- What to work on:
Having read the records, set them all down exactly as they appear.

::: Available data

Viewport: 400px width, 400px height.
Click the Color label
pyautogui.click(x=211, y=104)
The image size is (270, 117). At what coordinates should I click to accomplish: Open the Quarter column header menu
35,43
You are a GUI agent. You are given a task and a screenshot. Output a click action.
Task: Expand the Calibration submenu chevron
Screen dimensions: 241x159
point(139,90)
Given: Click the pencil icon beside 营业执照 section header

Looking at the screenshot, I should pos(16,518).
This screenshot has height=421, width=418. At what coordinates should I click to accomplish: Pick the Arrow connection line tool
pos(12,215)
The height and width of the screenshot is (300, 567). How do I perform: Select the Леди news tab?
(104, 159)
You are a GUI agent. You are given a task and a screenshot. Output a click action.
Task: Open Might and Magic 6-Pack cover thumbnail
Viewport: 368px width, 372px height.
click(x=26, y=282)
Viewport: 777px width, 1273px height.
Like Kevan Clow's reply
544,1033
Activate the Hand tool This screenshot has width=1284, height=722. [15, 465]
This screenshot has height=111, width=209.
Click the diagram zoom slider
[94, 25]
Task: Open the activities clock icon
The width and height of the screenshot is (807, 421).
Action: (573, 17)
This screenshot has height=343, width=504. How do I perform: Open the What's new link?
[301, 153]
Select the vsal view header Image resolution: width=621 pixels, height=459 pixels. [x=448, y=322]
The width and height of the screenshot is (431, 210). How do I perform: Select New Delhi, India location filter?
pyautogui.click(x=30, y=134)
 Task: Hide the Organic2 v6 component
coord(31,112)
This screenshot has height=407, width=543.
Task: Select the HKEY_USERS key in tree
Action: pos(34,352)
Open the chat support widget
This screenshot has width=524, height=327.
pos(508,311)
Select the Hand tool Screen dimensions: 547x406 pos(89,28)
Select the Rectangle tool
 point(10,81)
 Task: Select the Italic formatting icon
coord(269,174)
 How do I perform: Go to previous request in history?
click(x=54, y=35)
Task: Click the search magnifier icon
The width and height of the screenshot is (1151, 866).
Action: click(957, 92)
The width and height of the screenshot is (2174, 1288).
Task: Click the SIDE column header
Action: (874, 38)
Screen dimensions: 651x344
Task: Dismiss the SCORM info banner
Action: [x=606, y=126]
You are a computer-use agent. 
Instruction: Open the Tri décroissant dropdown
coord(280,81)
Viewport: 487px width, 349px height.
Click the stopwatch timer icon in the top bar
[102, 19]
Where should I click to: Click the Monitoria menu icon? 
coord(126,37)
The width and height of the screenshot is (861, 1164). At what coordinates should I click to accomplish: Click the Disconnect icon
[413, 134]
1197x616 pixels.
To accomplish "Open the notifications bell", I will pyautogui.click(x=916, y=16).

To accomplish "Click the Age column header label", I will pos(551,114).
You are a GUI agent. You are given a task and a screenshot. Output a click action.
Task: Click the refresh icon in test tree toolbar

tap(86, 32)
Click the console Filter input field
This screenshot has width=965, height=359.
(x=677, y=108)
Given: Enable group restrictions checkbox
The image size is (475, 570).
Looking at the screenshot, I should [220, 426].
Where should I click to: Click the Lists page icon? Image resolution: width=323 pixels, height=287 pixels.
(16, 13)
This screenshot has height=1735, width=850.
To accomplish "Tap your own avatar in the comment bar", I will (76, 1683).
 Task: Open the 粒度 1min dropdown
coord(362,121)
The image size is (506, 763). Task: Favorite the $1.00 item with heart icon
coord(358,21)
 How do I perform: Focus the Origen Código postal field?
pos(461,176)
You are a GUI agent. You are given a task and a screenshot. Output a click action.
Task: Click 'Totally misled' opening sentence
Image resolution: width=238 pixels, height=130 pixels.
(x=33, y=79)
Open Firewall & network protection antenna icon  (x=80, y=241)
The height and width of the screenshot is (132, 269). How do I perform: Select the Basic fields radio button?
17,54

::::::

- Your solution:
Viewport: 400px width, 400px height.
Click the Color label
pyautogui.click(x=211, y=104)
The image size is (270, 117). At what coordinates should I click to accomplish: Open the Quarter column header menu
35,43
You are a GUI agent. You are given a task and a screenshot. Output a click action.
Task: Expand the Calibration submenu chevron
Screen dimensions: 241x159
point(139,90)
Given: Click the pencil icon beside 营业执照 section header

Looking at the screenshot, I should pos(16,518).
This screenshot has height=421, width=418. At what coordinates should I click to accomplish: Pick the Arrow connection line tool
pos(12,215)
The height and width of the screenshot is (300, 567). How do I perform: Select the Леди news tab?
(104, 159)
You are a GUI agent. You are given a task and a screenshot. Output a click action.
Task: Open Might and Magic 6-Pack cover thumbnail
Viewport: 368px width, 372px height.
click(x=26, y=282)
Viewport: 777px width, 1273px height.
Like Kevan Clow's reply
544,1033
Activate the Hand tool This screenshot has width=1284, height=722. [15, 465]
This screenshot has height=111, width=209.
Click the diagram zoom slider
[94, 25]
Task: Open the activities clock icon
The width and height of the screenshot is (807, 421).
Action: (573, 17)
This screenshot has height=343, width=504. How do I perform: Open the What's new link?
[301, 153]
Select the vsal view header Image resolution: width=621 pixels, height=459 pixels. [x=448, y=322]
The width and height of the screenshot is (431, 210). How do I perform: Select New Delhi, India location filter?
pyautogui.click(x=30, y=134)
 Task: Hide the Organic2 v6 component
coord(31,112)
This screenshot has height=407, width=543.
Task: Select the HKEY_USERS key in tree
Action: pos(34,352)
Open the chat support widget
This screenshot has width=524, height=327.
pos(508,311)
Select the Hand tool Screen dimensions: 547x406 pos(89,28)
Select the Rectangle tool
 point(10,81)
 Task: Select the Italic formatting icon
coord(269,174)
 How do I perform: Go to previous request in history?
click(x=54, y=35)
Task: Click the search magnifier icon
The width and height of the screenshot is (1151, 866).
Action: click(957, 92)
The width and height of the screenshot is (2174, 1288).
Task: Click the SIDE column header
Action: (874, 38)
Screen dimensions: 651x344
Task: Dismiss the SCORM info banner
Action: [x=606, y=126]
You are a computer-use agent. 
Instruction: Open the Tri décroissant dropdown
coord(280,81)
Viewport: 487px width, 349px height.
Click the stopwatch timer icon in the top bar
[102, 19]
Where should I click to: Click the Monitoria menu icon? 
coord(126,37)
The width and height of the screenshot is (861, 1164). At what coordinates should I click to accomplish: Click the Disconnect icon
[413, 134]
1197x616 pixels.
To accomplish "Open the notifications bell", I will pyautogui.click(x=916, y=16).

To accomplish "Click the Age column header label", I will pos(551,114).
You are a GUI agent. You are given a task and a screenshot. Output a click action.
Task: Click the refresh icon in test tree toolbar

tap(86, 32)
Click the console Filter input field
This screenshot has width=965, height=359.
(x=677, y=108)
Given: Enable group restrictions checkbox
The image size is (475, 570).
Looking at the screenshot, I should [220, 426].
Where should I click to: Click the Lists page icon? Image resolution: width=323 pixels, height=287 pixels.
(16, 13)
This screenshot has height=1735, width=850.
To accomplish "Tap your own avatar in the comment bar", I will (76, 1683).
 Task: Open the 粒度 1min dropdown
coord(362,121)
The image size is (506, 763). Task: Favorite the $1.00 item with heart icon
coord(358,21)
 How do I perform: Focus the Origen Código postal field?
pos(461,176)
You are a GUI agent. You are given a task and a screenshot. Output a click action.
Task: Click 'Totally misled' opening sentence
Image resolution: width=238 pixels, height=130 pixels.
(x=33, y=79)
Open Firewall & network protection antenna icon  (x=80, y=241)
The height and width of the screenshot is (132, 269). How do I perform: Select the Basic fields radio button?
17,54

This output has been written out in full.